この文章だって、ほんとうは私が書いていないかもしれない。私が書いた根拠はかろうじてウンウン唸りながら納品したという、私の実感の中にしかない。「シャープさん」なんて自称したタイトルをつけながら、ほんとうは夜な夜な私の家族が執筆しているのかもしれないし、あるいは毎回、私がだれかにひょいひょいと発注をかけているだけかもしれない。ましてやAIが文章を書いてくれることを賞賛して受け入れつつある時代だ。そもそもこれが私の手によるものだと示す根拠なんて、今後さらになくなっていくのだろう。
もはや私がやったという根拠を示すには、それを実際にやっている過程を記録するくらいしか手段は残されていないのかもしれなくて、そう考えると発信がみんなどんどん映像や配信に偏重していくのも、無理ないことだよなあと思いながらこれを書いている。私が、書いている。信じてくれ。
生きる、おにぎり君(オムスビ 著)
だれもが身に覚えのある話だと思う。学究の徒でもないのに私たちは、なにかにつけて根拠を示す必要に迫られるようになってしまった。仕事でも、費用を使う前に効果を示せと言われているうちに、今度はエビデンスを提出せよと命じられる始末である。

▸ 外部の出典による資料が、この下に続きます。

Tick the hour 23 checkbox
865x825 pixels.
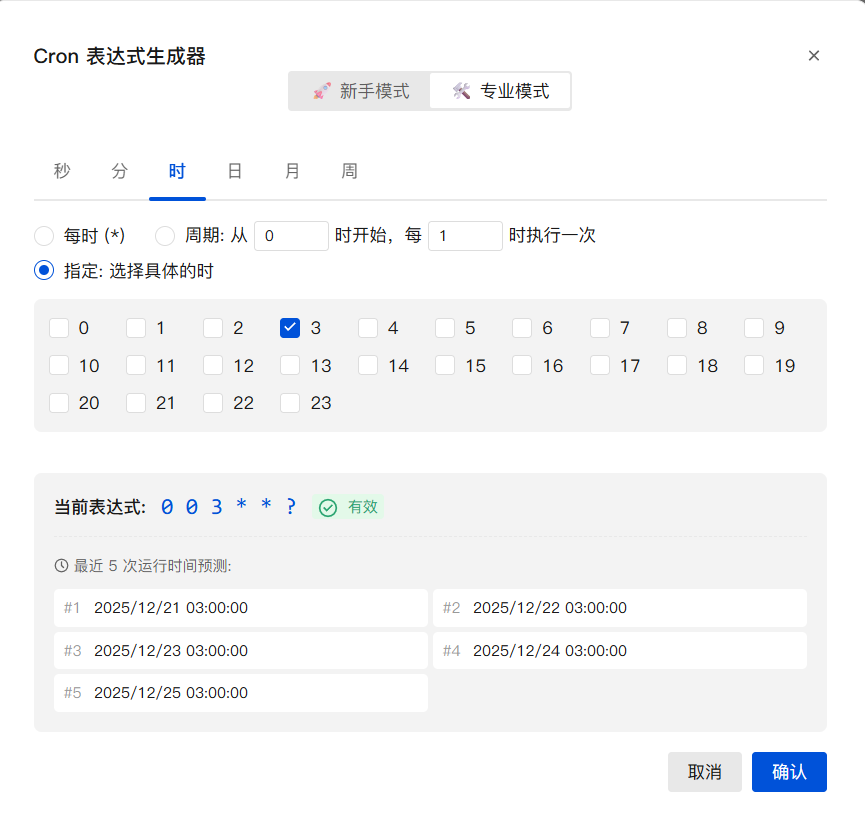tap(290, 403)
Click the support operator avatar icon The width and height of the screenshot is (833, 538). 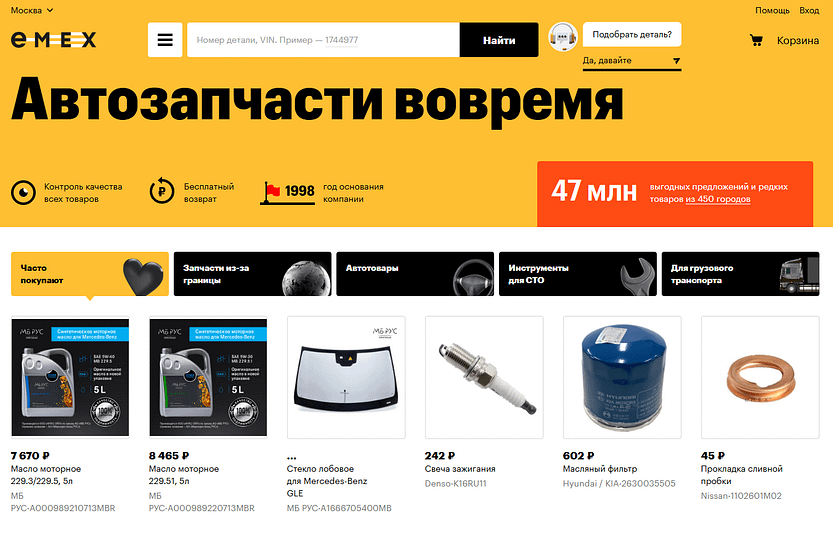563,37
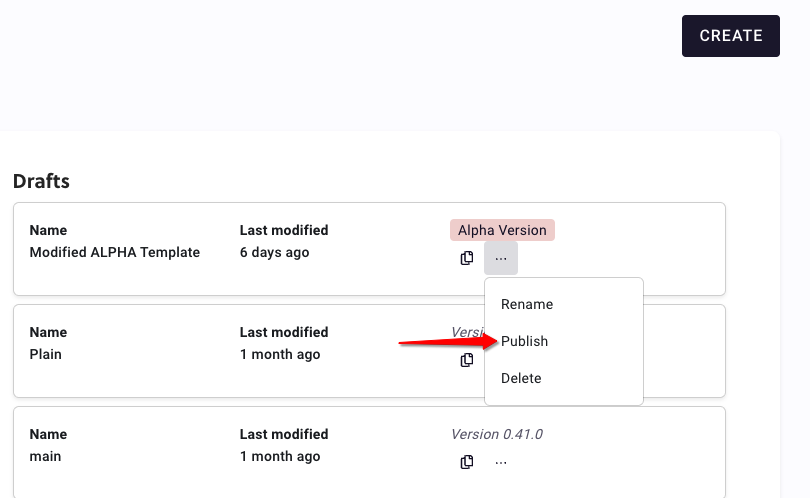Viewport: 810px width, 498px height.
Task: Click the Version 0.41.0 label
Action: 497,434
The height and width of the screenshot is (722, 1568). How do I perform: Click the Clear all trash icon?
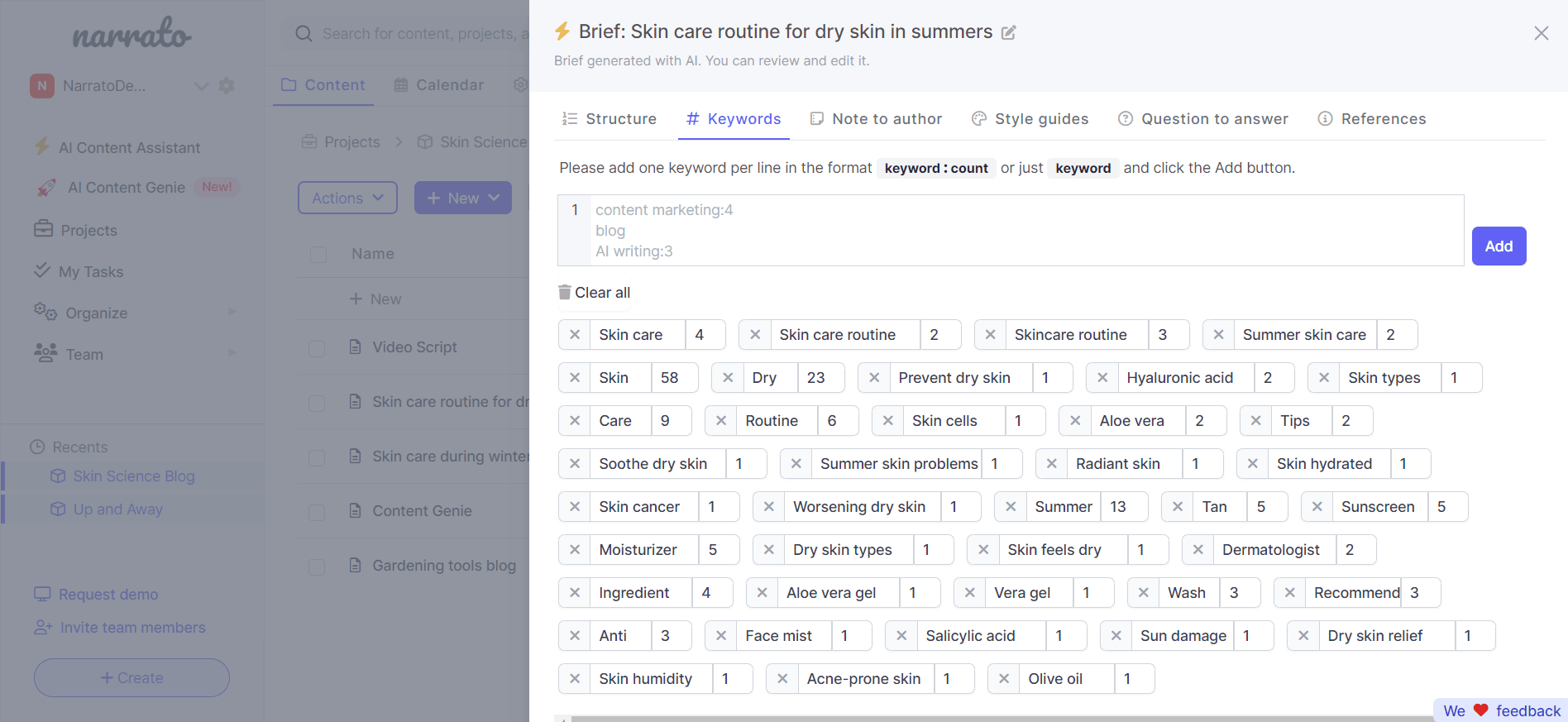565,292
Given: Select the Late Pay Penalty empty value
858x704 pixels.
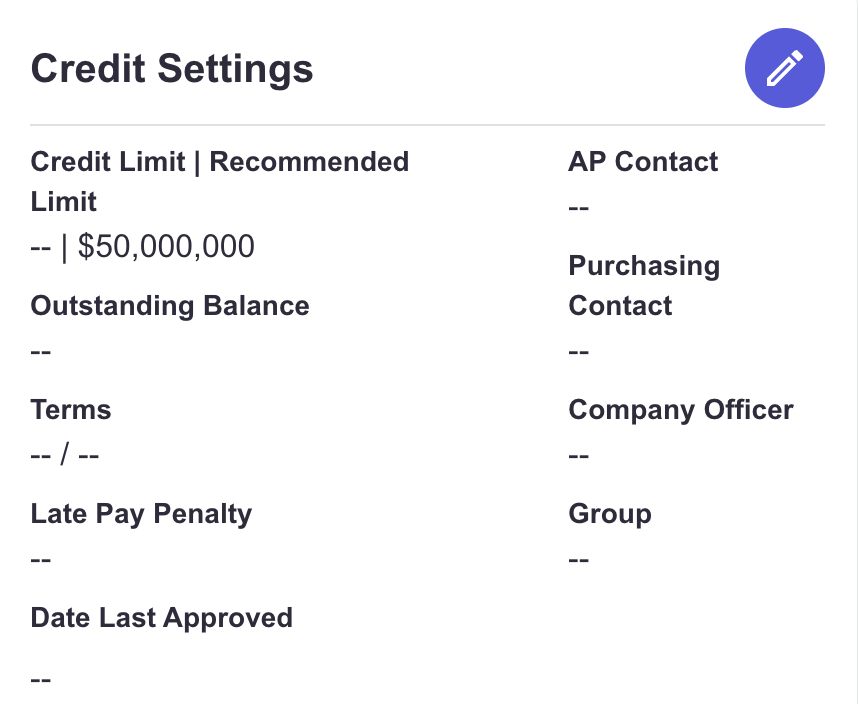Looking at the screenshot, I should (40, 560).

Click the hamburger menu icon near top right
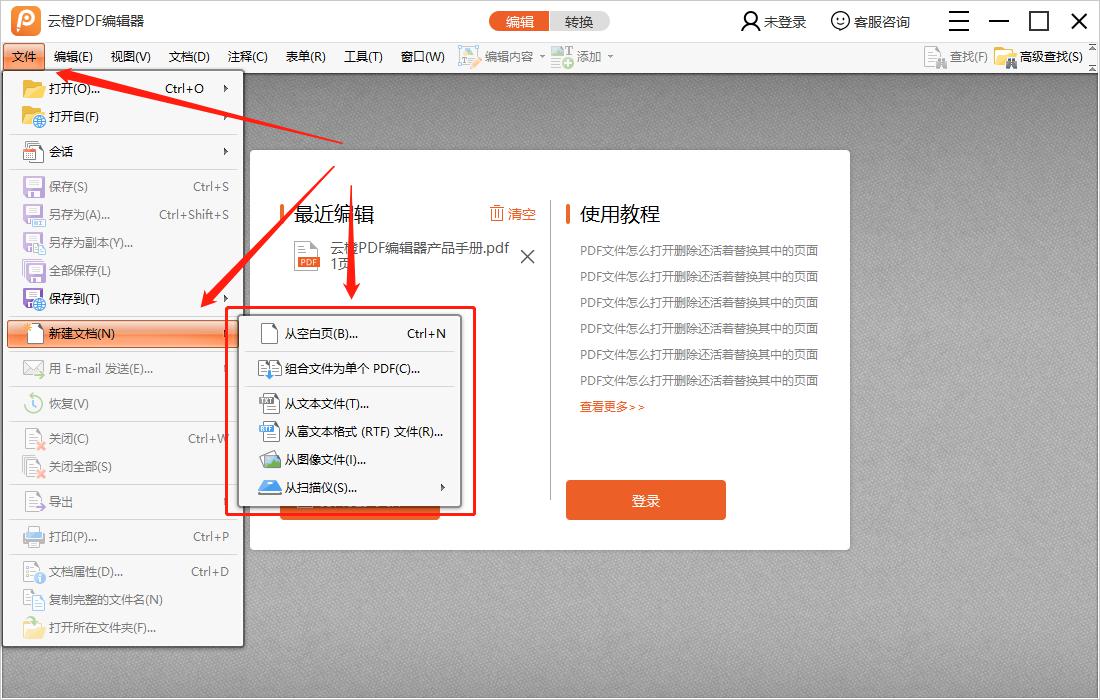[x=958, y=20]
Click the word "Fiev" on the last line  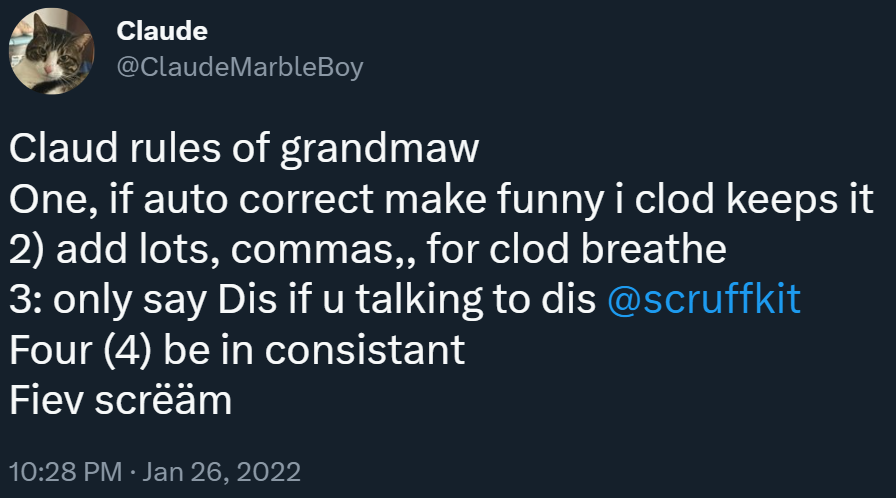click(x=46, y=400)
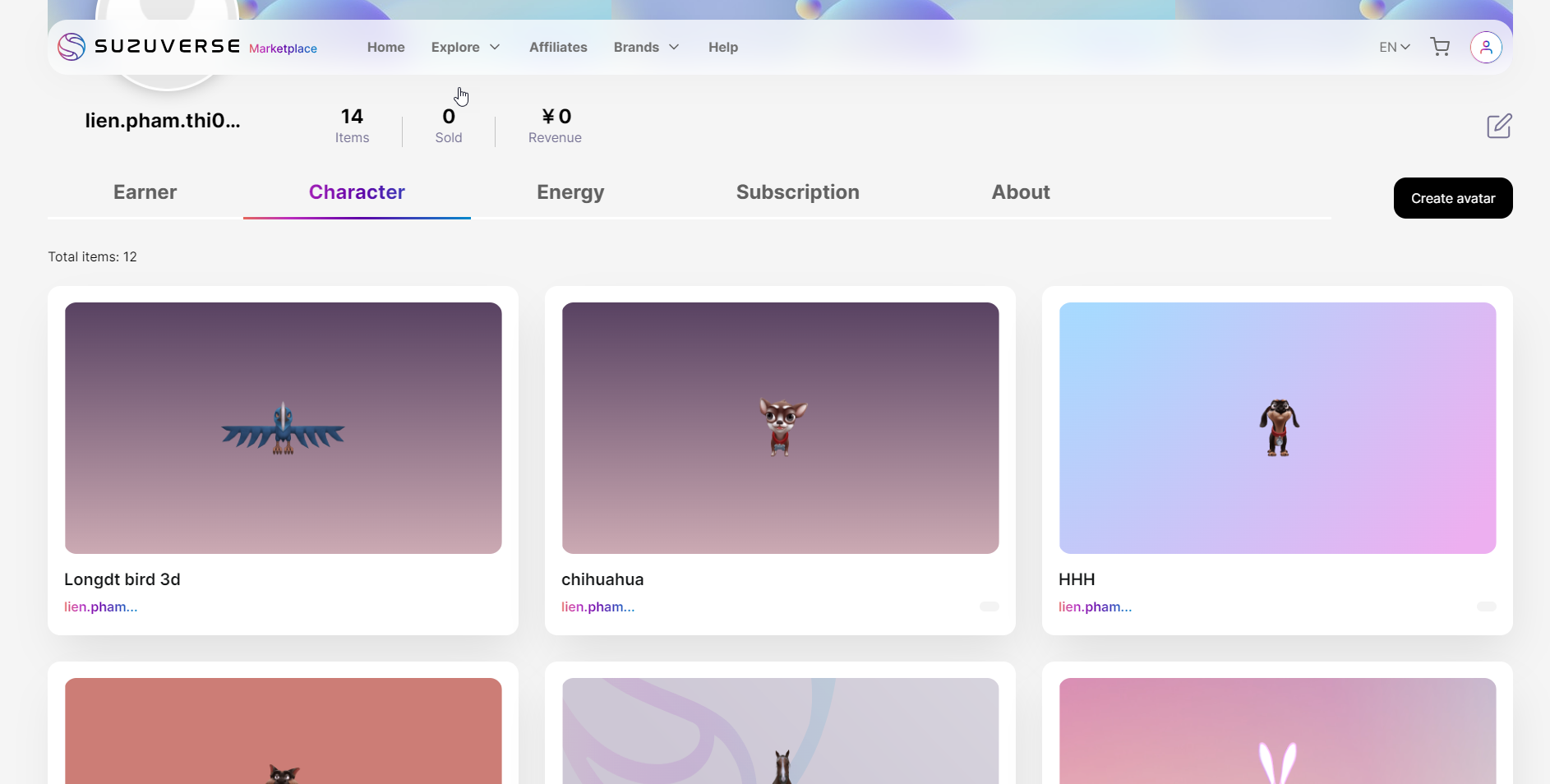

だいたい「根拠は?」と言う側はずるいのだ。そもそも根拠とは、示すことがむずかしいのである。自分が自分である根拠すら希薄になりつつある時代に、根拠の参照は、出せという方が圧倒的に有利な出来試合だ。だからしんどい。いっそのこと私の社会的信用に基づいて、私の勘を数値化した根拠として算出するAIがあってほしい。そう思うほどに「根拠は?」はしんどい。
もちろん物事を判断することにおいて、エビデンスは大切だ。科学にとってもエビデンスは礎だろう。失敗が許されない世界で、仕事にエビデンスが重視されるのもわかる。しかしエビデンスは?と問われ続けると、うるせえと返したくなる時だって来る。そういう見えないストレスを、職場やSNSで、感じることはないだろうか。
「私が私であること」以外にエビデンスがないことがある。エビデンスも根拠も差し出す側は不利で過酷なのだ。もちろん私がそう断じる根拠はない。エビデンスなんてない。つまりそれって私の感想ですよね。